- _SOURCE_
Home DONALD E. WILLIS, JR., and PRISCILLA ANN WILLIS v. BRANDEE NELSON, MALCOM FICK, JONATHAN HANKIN, JEREMY HIGA, PEDRO RAPHAEL PACHANO, and GERALD REED, as they are the Members of the Planning Board of the Town of Great Barrington, and 26 MANVILLE, LLC.

MISC 19-000041

May 20, 2019

Berkshire, ss.



Site plan review is the unacknowledged ghost haunting land use law. It is a planning process present in nearly every municipality's zoning bylaw or ordinance, but is nowhere mentioned in the Zoning Act, G.L. c. 40A. As a result, courts have struggled with how site plan review decisions should be treated on appeal. The general rule is that site plan review is either part of a special permit process that can be reviewed when the special permit is appealed under G.L. c. 40A, § 17, or, if it is required for an as-of-right use, it is a prerequisite to a building permit and thus can only be reviewed by appealing the building permit to the zoning board of appeals pursuant to G.L. c. 40A, § 8. See Dufault v. Millennium Power Partners, L.P., 49 Mass. App. Ct. 137 , 140-141 (2000). Seeking to clarify the uncertain status of site plan review, many towns, including the town of Great Barrington (Town), have provided in their zoning bylaws that a site plan review decision may be appealed in accordance with G.L. c. 40A, § 17. While such provisions do provide an avenue for appeal of site plan review decisions, they raise questions about how the various provisions of § 17 and the case law surrounding it apply to a site plan review appeal.

[Dataset rows]
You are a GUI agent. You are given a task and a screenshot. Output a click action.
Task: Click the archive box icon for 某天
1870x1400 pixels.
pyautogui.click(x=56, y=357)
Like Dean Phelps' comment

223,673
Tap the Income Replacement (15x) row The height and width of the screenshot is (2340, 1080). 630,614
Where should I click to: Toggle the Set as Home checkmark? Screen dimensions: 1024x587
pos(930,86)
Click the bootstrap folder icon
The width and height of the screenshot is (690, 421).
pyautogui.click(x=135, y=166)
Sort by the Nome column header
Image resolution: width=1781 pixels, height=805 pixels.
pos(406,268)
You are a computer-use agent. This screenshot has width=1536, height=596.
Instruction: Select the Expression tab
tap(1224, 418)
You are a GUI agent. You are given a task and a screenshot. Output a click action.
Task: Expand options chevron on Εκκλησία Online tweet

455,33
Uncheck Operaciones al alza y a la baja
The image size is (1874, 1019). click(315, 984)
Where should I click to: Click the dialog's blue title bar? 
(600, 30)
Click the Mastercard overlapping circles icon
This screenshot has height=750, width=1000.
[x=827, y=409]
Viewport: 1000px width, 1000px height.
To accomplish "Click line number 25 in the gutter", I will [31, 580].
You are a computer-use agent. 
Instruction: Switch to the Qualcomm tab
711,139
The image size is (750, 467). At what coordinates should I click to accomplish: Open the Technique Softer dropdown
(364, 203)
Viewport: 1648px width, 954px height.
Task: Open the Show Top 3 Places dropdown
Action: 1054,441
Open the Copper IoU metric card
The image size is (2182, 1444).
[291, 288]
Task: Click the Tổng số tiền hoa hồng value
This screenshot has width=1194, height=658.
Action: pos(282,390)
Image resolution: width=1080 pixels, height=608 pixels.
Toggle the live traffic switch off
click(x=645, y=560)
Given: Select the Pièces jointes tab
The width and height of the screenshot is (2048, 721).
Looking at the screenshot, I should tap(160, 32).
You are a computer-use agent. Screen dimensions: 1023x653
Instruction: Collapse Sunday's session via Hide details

- _TASKS AND EXERCISES_
a. Answer these questions from the site plan review opinion:
(i) Which statute does it say nowhere mentions site plan review?
(ii) What docket number appears at its top?
(iii) Which case does it cite for the general rule on reviewing site plan decisions?
b. Proceed with the site plan review opinion, picking up after its final sentence.
The rows stand apart from the site plan review opinion and are separate material.

- _ANSWERS FOR THIS EXERCISE_
a.
(i) The Zoning Act, G.L. c. 40A.
(ii) MISC 19-000041.
(iii) Dufault v. Millennium Power Partners, L.P., 49 Mass. App. Ct. 137, 140-141 (2000).

b.
One such question is presented in this case. Defendant 26 Manville, LLC (the LLC) seeks to construct a mixed use development in the Town. Under the Town's Zoning Bylaws (Bylaws), it was an as-of-right use that required site plan review (as well as a special permit for impervious surface coverage), and the LLC sought and obtained site plan review from the Town's Planning Board (Board). The Bylaws provide that site plan review decisions may be "appealed in accordance with G.L. c. 40A, s. 17." Abutting neighbors Donald E. Willis, Jr. and Priscilla Ann Willis (the Willises) have done just that. The problem for the Willises is that they brought their appeal not within 20 days, as required by § 17, but after 89 days. The Willises claim that their appeal is timely because they did not receive notice of the site plan review hearing and are thus entitled to bring an appeal within 90 days under § 17. G.L. c. 40A, § 17, par. 2. The LLC has moved to dismiss the Willises complaint on the grounds that no notice of the site plan review hearing is required under the Bylaws or c. 40A, and therefore the Willises do not have the benefit of the 90-day appeal period for claims of defect in notice.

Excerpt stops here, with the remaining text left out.